À partir des valeurs-clés triées, il s'agit ensuite d'élaborer des critères d'évaluation. Par exemple, si la tranquillité est une valeur jugée très importante par les citoyens dans le cadre d'un projet de route, le responsable de l'ÉVC peut utiliser les études de l'équipe d'ÉIE sur les nuisances associées au bruit, au trafic automobile ou à la perturbation du milieu visuel; ces éléments deviennent ainsi des critères d'évaluation. Lorsqu'une valeur-clé sélectionnée ne peut pas être liée aux études de l'équipe d'ÉIE, des critères d'évaluation additionnels doivent être conçus.

L'importance des impacts potentiels peut ensuite être déterminée directement via les résultats des études de l'équipe d'ÉIE, via l'interprétation de ces études par le responsable de l'ÉVC, ou via d'autres techniques. Cette évaluation peut prendre la forme d'un chiffre, par exemple entre - 2 et + 2, mais d'autres options existent également.

La figure 6.5 ci-dessous illustre ce processus.

Sélection des valeurs- clés reliées au projet

Élaboration des critères d'évaluation

Évaluation des alternatives selon les critères

Par exemple : tranquillité Par exemple : bruit Par exemple : - 2 Figure 6.5 : Processus de détermination des critères d'évaluation des impacts

(Modifié de : Stolp, 2006)

L'ÉVC permet ainsi d'obtenir un rapport dans lequel les alternatives du projet proposé sont comparées en fonction des critères d'évaluation qui découlent directement des valeurs citoyennes.

Enfin, la cinquième et dernière phase représente l'intégration des résultats de l'ÉVC dans le processus d'ÉIS, afin que les résultats influencent la planification du projet et la prise de décision. Stolp (2006) suggère quatre façons dont les résultats de l'ÉVC peuvent s'incorporer dans l'ÉIS.

La présentation explicite et indépendante des résultats de l'ÉVC dans l'ÉIS, par exemple dans une section à part, est un signe transmis aux citoyens comme quoi leurs valeurs et perceptives sont prises en compte dans la procédure.

L'intégration de l'ÉVC comme une sous-composante de la section sur l'environnement humain positionne les résultats au même niveau que les autres études menées par des experts; cette option dilue l'apport citoyen et néglige le caractère distinct des données obtenues.
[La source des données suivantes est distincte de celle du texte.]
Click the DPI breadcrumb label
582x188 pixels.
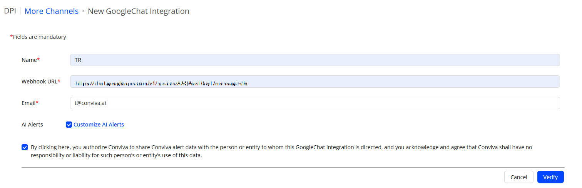10,11
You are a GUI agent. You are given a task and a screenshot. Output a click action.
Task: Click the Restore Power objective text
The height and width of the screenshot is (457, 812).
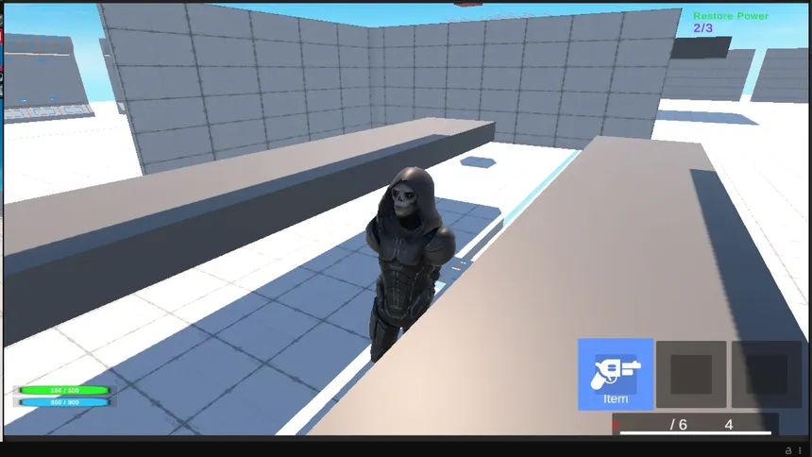[x=730, y=16]
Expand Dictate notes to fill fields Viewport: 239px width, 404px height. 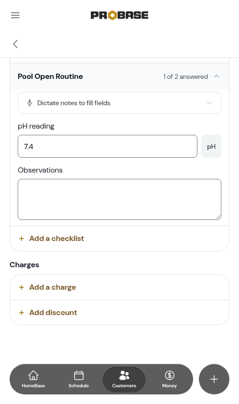(x=120, y=103)
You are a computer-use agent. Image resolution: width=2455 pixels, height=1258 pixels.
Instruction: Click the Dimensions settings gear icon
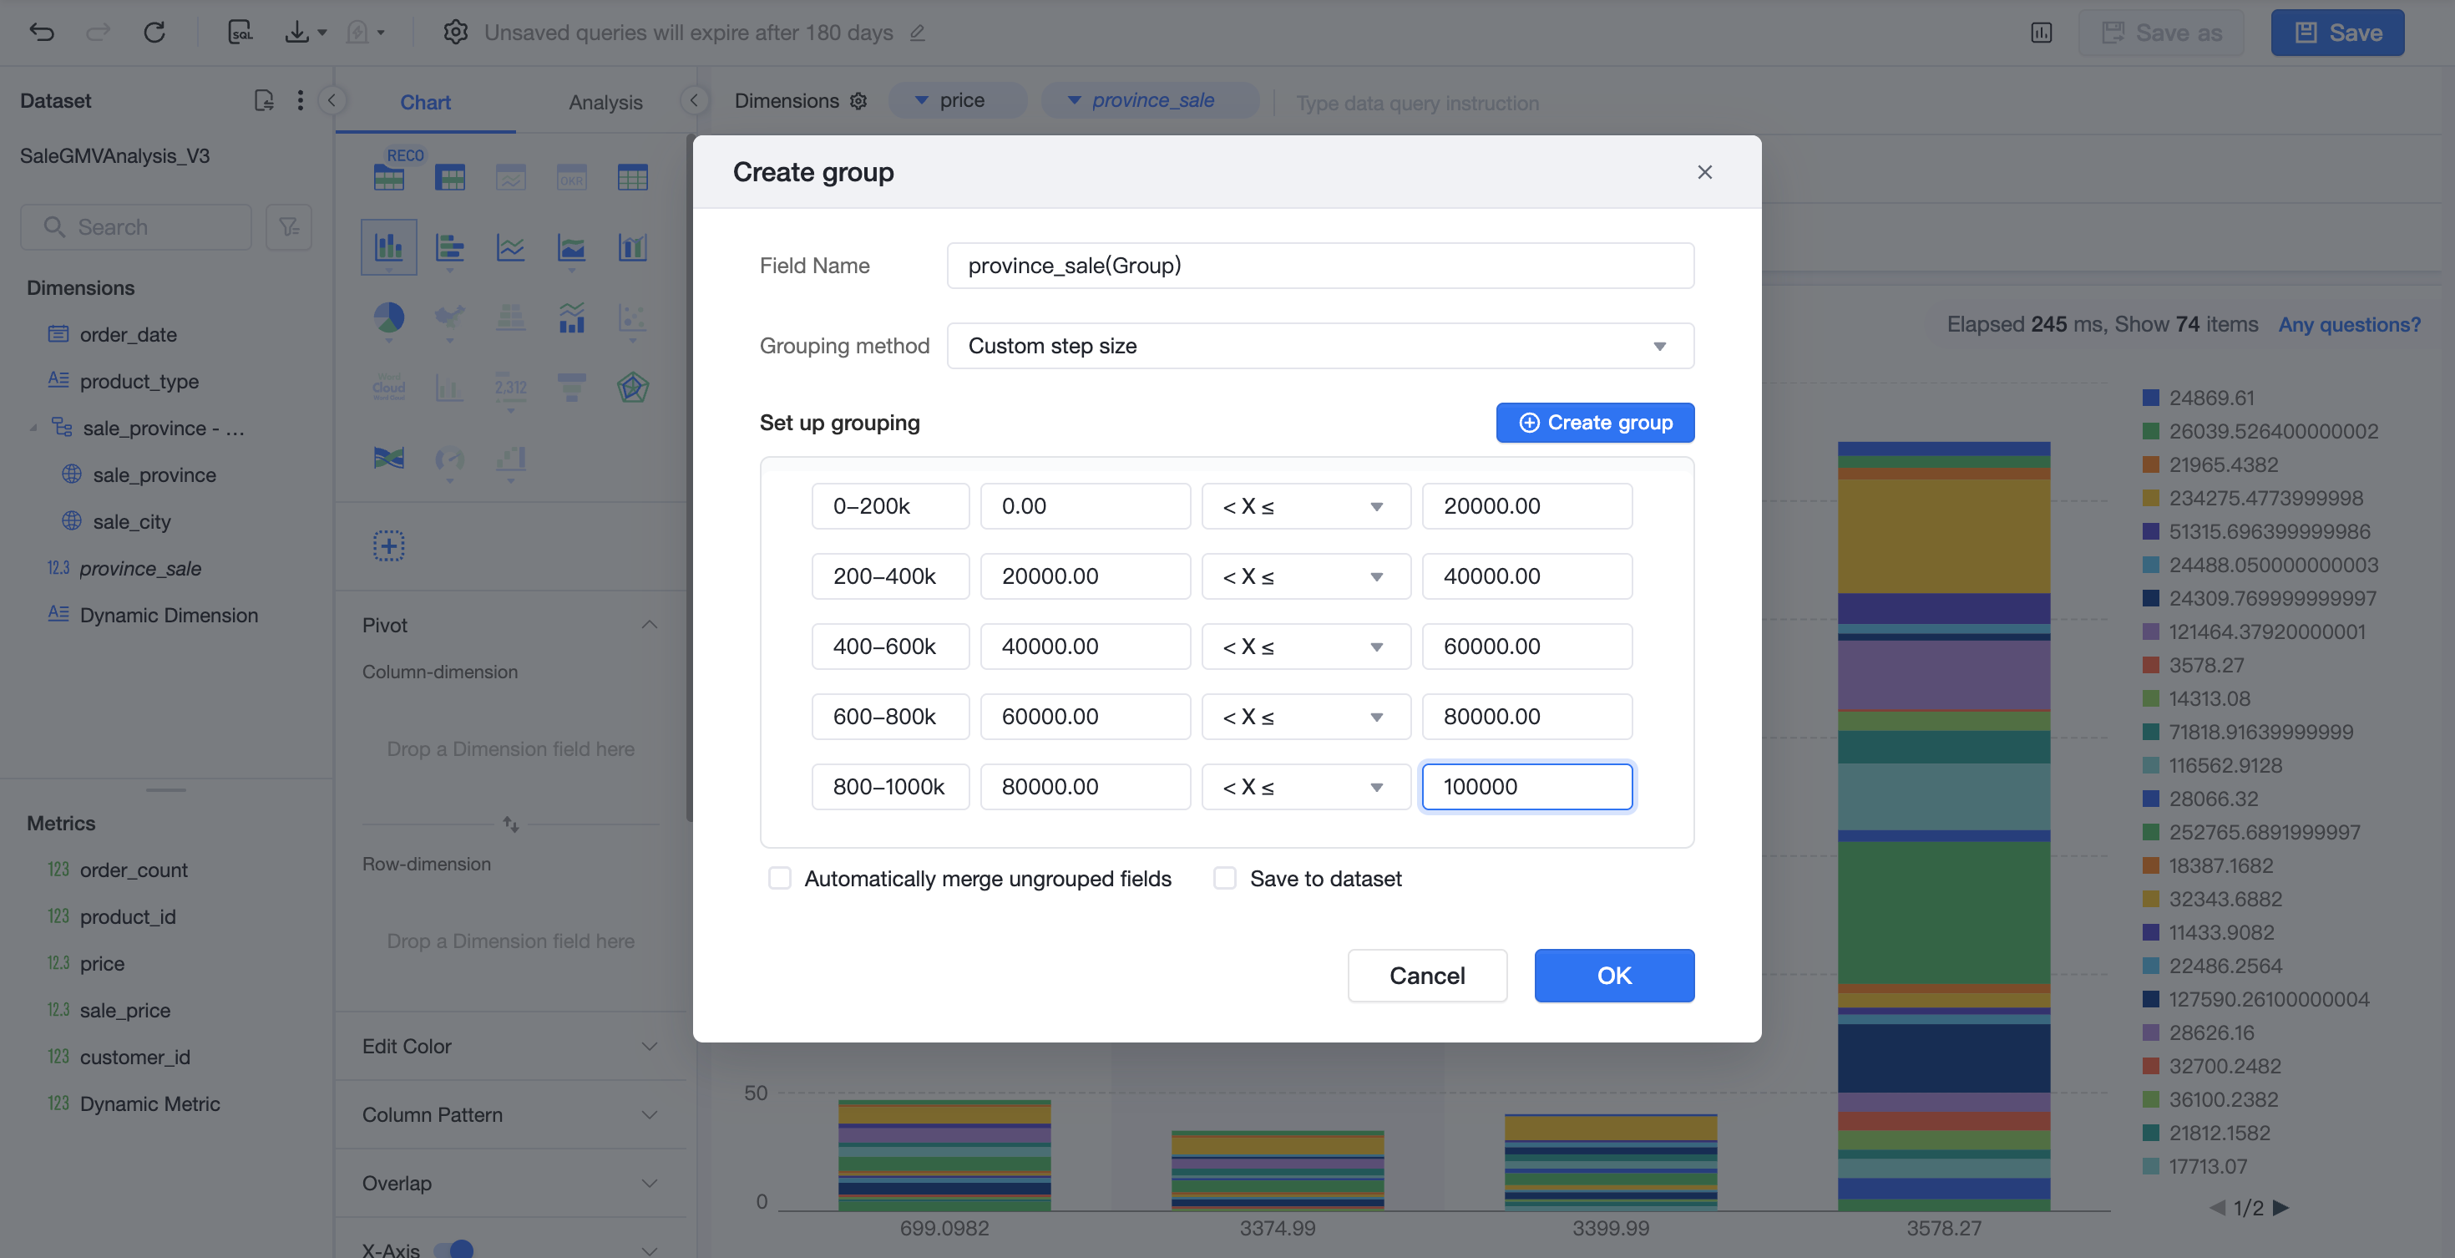[x=859, y=101]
L'ÉVC peut également mené au développement d'un scénario basé sur les valeurs citoyennes dans le cadre d'une analyse multicritères qui comprend différents scénarios, par exemple un scénario économique ou environnemental, afin de comparer les diverses alternatives envisagées.

Enfin, l'information de l'ÉVC peut être utilisée par le responsable de l'étude pour commenter divers impacts examinés dans l'ÉIS et l'ÉIE. Cette option dilue fortement les résultats et les citoyens ne sont pas en mesure d'observer ce qu'ils ont apporté à la procédure.